Things I Haven't Missed:

1.) Dumbasses.
2.) The ugly, rude, old chick who wears a fur-lined cap with ear flaps INSIDE at her register. I want to rip off that hideous hat, light it on fire, then throw the ashes into the toilet. It's THAT bad.
3.) Trailer Park Girl and her prancing she does around the registers. You're a cashier, get over yourself.
4.) The monotony of scanning items.
5.) My sore back from bending over and filling bags all day.
6.) Everything about Walmart.
7.) Riding the damn bus.

Since I was home this last week I visited my old place of work. Now that job I did try my hardest to do a good job despite having to cashier. Lucky for me I got to do many other things in the background and I didn't have any contact with customers. Being there did bring back some memories that I'd like to forget. I saw regular customers that I'd like to forget.

One of my absolute least favorite customers was wonderfully missing this week so I missed out on seeing her. I call her Fuschia- Gardenia Lady. She is short, portly, and middle aged and wears her hair extremely long and usually parted half-way with a scrunchie sitting on top of her head. Sometimes she wears her hair in a tight and unflattering bun. Her face is very chubby and the first thing you notice is her hideous shade of fuschia lipstick that she wears with every outfit regardless of whether it coordinates (does fuschia lipstick ever look good exactly?). The scent that proceeds her and lingers far after she is gone is the strongest gardenia perfume that has ever been manufactured. Forever she has ruined the scent for me and every time I smell it, I immediately think of her.

She was a regular customer who asked for help with the ATM every single time she came in. It's not a slot machine or some sort of difficult puzzle to master before you can get out your cash, it's an ATM and a very easy one at that. Despite an easily readable picture of how you swipe your card, she always scanned it wrong. After helping her it was all I could do to not swipe a twenty for my trouble.

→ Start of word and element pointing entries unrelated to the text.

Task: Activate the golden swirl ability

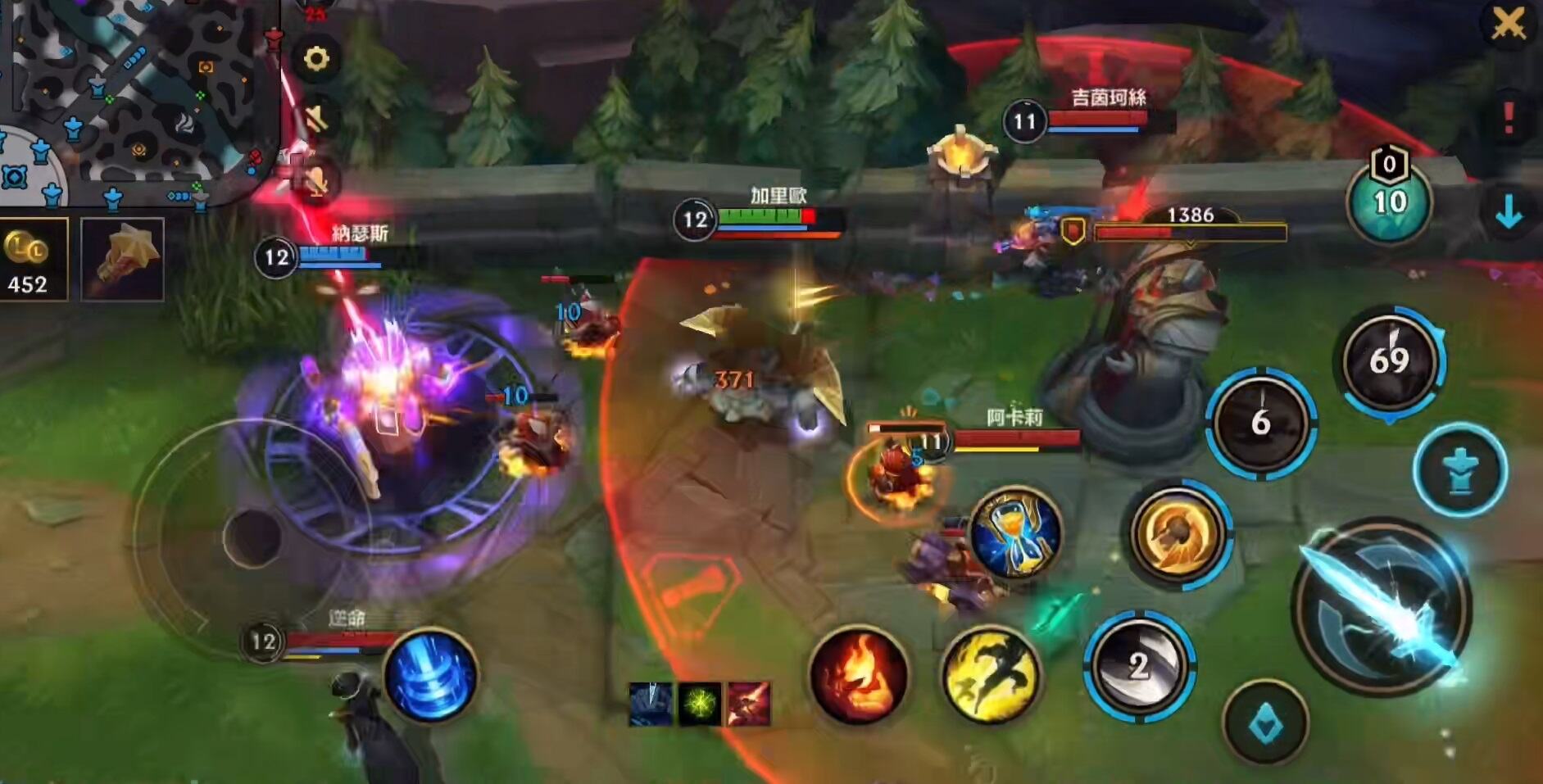Action: click(1177, 533)
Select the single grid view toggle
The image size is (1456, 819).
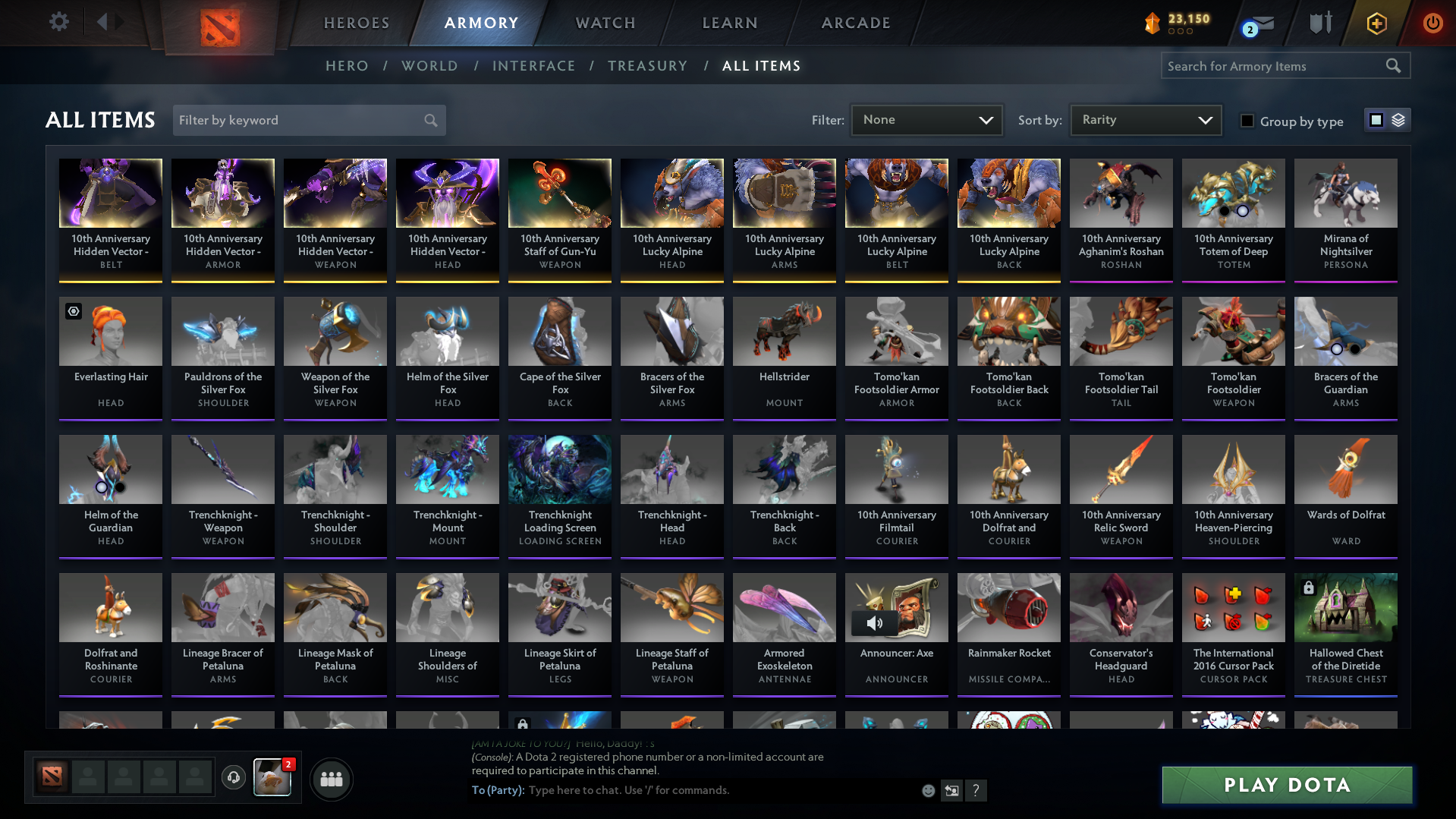pos(1377,120)
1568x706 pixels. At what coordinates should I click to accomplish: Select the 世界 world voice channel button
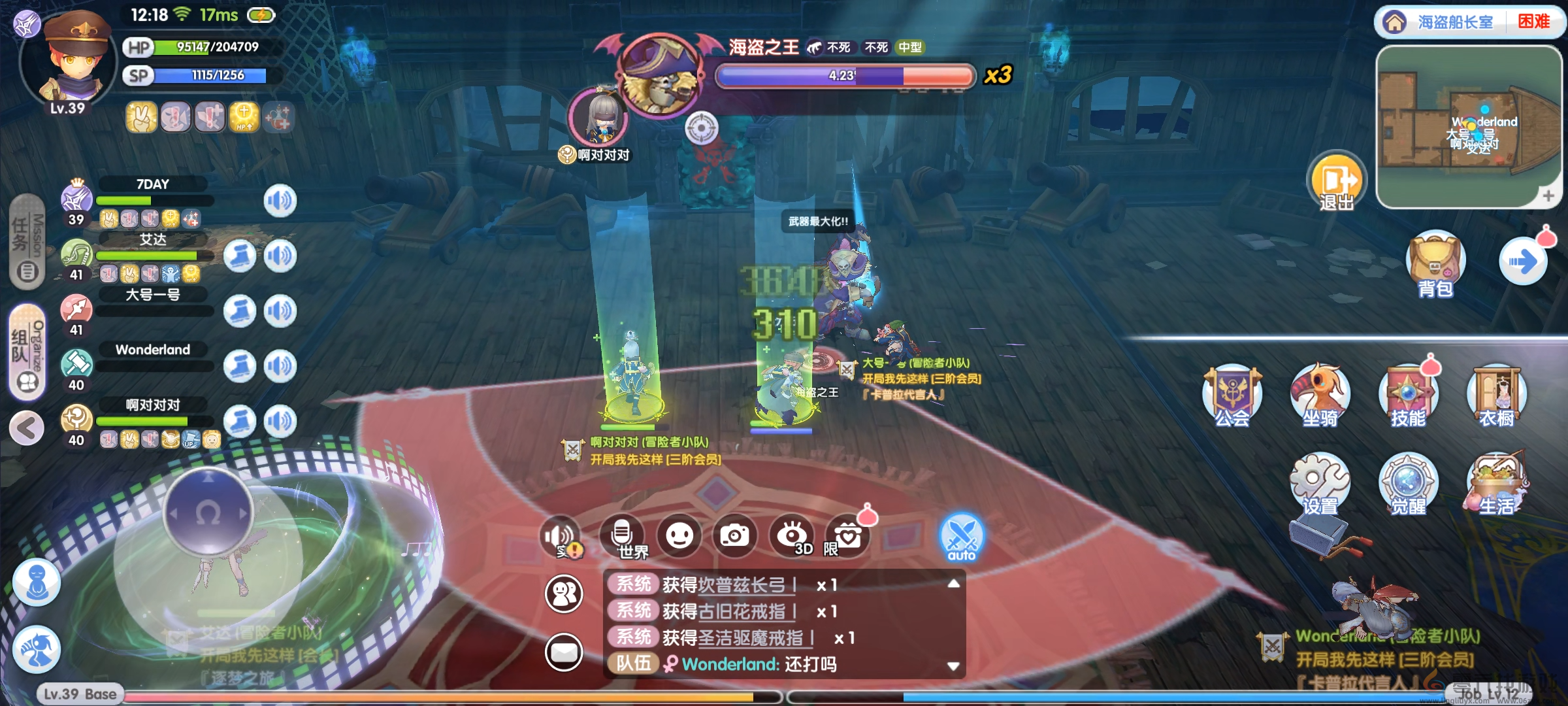click(623, 536)
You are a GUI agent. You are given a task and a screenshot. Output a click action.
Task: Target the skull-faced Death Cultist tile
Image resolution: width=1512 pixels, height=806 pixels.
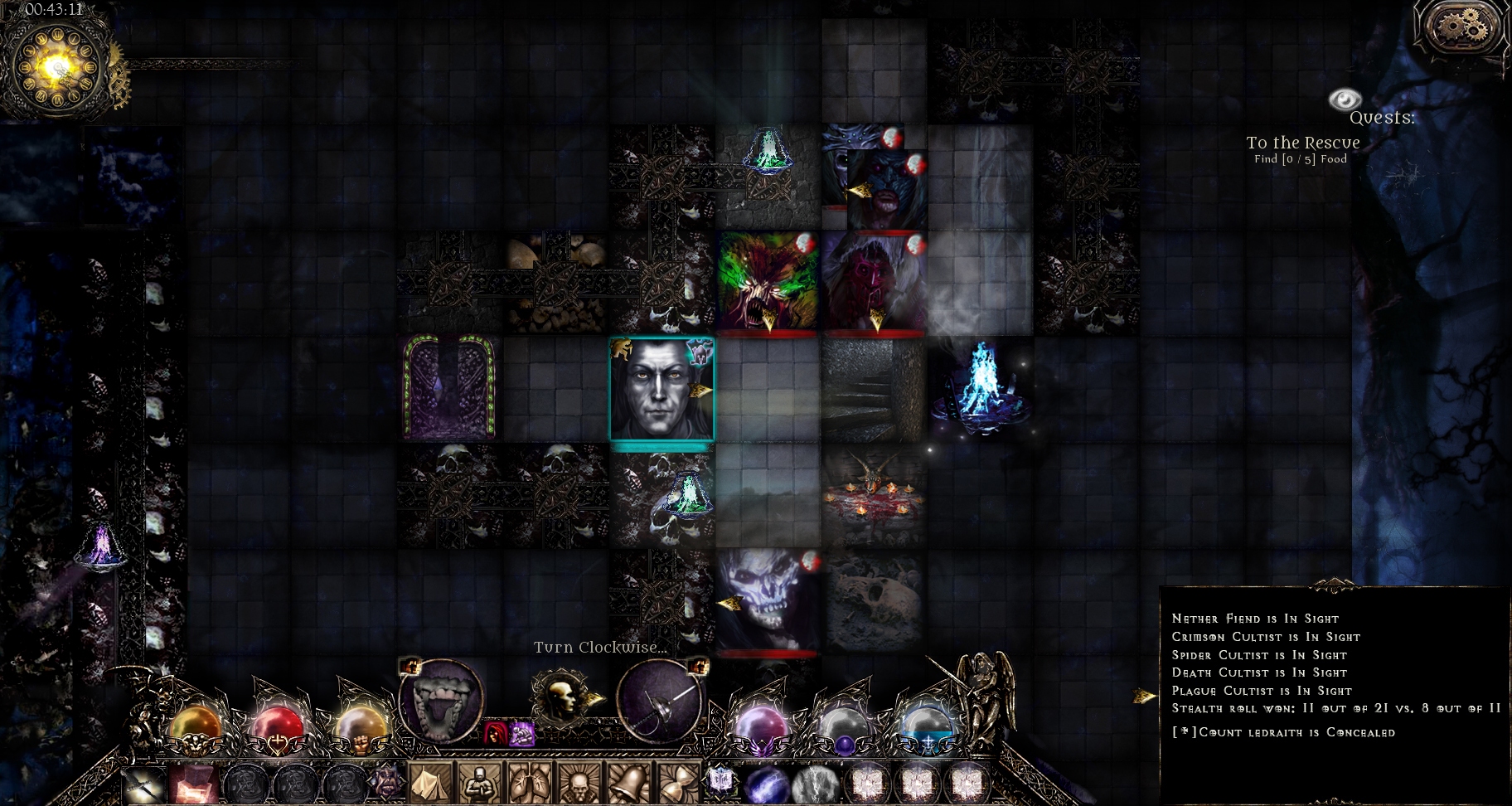[768, 600]
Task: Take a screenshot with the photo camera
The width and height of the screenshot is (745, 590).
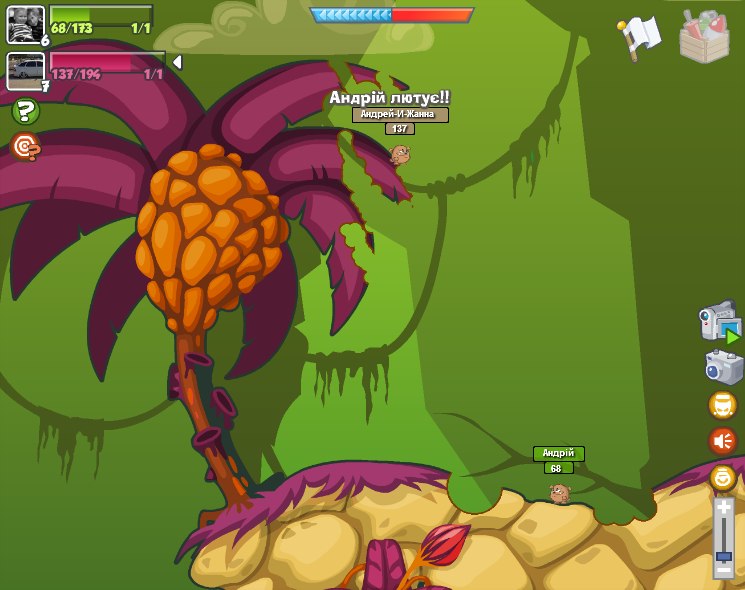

She always asked for things we never had. And the things we did have, she had to give her review on every product. 7 UP, I will forever hate you for adding antioxidants to your Cherry 7 Up. For months (and even to this day!!) she swears she can taste the antioxidants and she doesn't like the way they taste. I don't know what the fuck antioxidants taste like, but she could taste them. It's also not like I have a direct line to the factory in which I can just pick up and tell them to change their formula. I just sell the shit. I don't even bring it into the store, don't tell me about it!!

It was always a blessing to see her go but you could always smell her for the next ten or so minutes and be reminded of her. Yuck.

Lastly, she had no clue what my name was but started calling me Nicole. My name couldn't be further from Nicole, but I never corrected her. That way, if I ever went postal on her ass after a day of irritation she would complain to my boss about "Nicole" and he would have just thought she was nuts because no one named Nicole had ever worked there.